RECORDS:

Segment Open

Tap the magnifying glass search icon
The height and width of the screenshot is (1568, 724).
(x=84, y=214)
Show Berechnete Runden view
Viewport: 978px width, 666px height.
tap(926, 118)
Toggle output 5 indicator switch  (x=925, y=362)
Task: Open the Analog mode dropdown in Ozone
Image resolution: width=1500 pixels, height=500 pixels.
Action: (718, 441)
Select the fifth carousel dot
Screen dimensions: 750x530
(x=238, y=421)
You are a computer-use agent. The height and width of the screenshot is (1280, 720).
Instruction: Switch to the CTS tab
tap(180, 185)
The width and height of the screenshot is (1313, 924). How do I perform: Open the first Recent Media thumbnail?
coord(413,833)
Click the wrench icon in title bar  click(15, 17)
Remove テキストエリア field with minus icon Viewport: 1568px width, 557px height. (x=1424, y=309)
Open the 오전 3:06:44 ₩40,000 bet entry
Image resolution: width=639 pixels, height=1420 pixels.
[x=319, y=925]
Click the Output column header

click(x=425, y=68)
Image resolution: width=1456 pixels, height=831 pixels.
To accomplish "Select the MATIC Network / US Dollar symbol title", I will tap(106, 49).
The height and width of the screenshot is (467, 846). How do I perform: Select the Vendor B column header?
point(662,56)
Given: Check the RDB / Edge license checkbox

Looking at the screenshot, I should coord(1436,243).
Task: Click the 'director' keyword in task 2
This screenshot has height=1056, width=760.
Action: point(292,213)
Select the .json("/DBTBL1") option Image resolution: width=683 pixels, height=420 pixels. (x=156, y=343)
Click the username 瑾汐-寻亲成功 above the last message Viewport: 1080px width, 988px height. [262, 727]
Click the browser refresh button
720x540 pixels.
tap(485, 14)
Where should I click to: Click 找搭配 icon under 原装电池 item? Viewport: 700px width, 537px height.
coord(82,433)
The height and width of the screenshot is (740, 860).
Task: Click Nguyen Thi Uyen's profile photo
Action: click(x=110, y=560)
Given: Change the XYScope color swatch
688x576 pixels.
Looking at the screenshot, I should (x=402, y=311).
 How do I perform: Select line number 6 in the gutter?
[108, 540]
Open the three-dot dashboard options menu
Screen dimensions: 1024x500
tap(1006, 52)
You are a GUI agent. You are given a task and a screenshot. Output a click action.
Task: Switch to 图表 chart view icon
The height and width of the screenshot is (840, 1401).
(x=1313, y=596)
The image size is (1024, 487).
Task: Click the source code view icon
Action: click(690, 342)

Segment Closed

WHAT NEEDS TO BE DONE:
All the entries should be output exactly as given.

FINAL ANSWER:
Tap the magnifying glass search icon
The height and width of the screenshot is (1568, 724).
(x=84, y=214)
Show Berechnete Runden view
Viewport: 978px width, 666px height.
tap(926, 118)
Toggle output 5 indicator switch  (x=925, y=362)
Task: Open the Analog mode dropdown in Ozone
Image resolution: width=1500 pixels, height=500 pixels.
Action: (718, 441)
Select the fifth carousel dot
Screen dimensions: 750x530
(x=238, y=421)
You are a computer-use agent. The height and width of the screenshot is (1280, 720).
Instruction: Switch to the CTS tab
tap(180, 185)
The width and height of the screenshot is (1313, 924). How do I perform: Open the first Recent Media thumbnail?
coord(413,833)
Click the wrench icon in title bar  click(15, 17)
Remove テキストエリア field with minus icon Viewport: 1568px width, 557px height. (x=1424, y=309)
Open the 오전 3:06:44 ₩40,000 bet entry
Image resolution: width=639 pixels, height=1420 pixels.
[x=319, y=925]
Click the Output column header

click(x=425, y=68)
Image resolution: width=1456 pixels, height=831 pixels.
To accomplish "Select the MATIC Network / US Dollar symbol title", I will tap(106, 49).
The height and width of the screenshot is (467, 846). How do I perform: Select the Vendor B column header?
point(662,56)
Given: Check the RDB / Edge license checkbox

Looking at the screenshot, I should coord(1436,243).
Task: Click the 'director' keyword in task 2
This screenshot has height=1056, width=760.
Action: point(292,213)
Select the .json("/DBTBL1") option Image resolution: width=683 pixels, height=420 pixels. (x=156, y=343)
Click the username 瑾汐-寻亲成功 above the last message Viewport: 1080px width, 988px height. [262, 727]
Click the browser refresh button
720x540 pixels.
tap(485, 14)
Where should I click to: Click 找搭配 icon under 原装电池 item? Viewport: 700px width, 537px height.
coord(82,433)
The height and width of the screenshot is (740, 860).
Task: Click Nguyen Thi Uyen's profile photo
Action: click(x=110, y=560)
Given: Change the XYScope color swatch
688x576 pixels.
Looking at the screenshot, I should (x=402, y=311).
 How do I perform: Select line number 6 in the gutter?
[108, 540]
Open the three-dot dashboard options menu
Screen dimensions: 1024x500
tap(1006, 52)
You are a GUI agent. You are given a task and a screenshot. Output a click action.
Task: Switch to 图表 chart view icon
The height and width of the screenshot is (840, 1401).
(x=1313, y=596)
The image size is (1024, 487).
Task: Click the source code view icon
Action: click(690, 342)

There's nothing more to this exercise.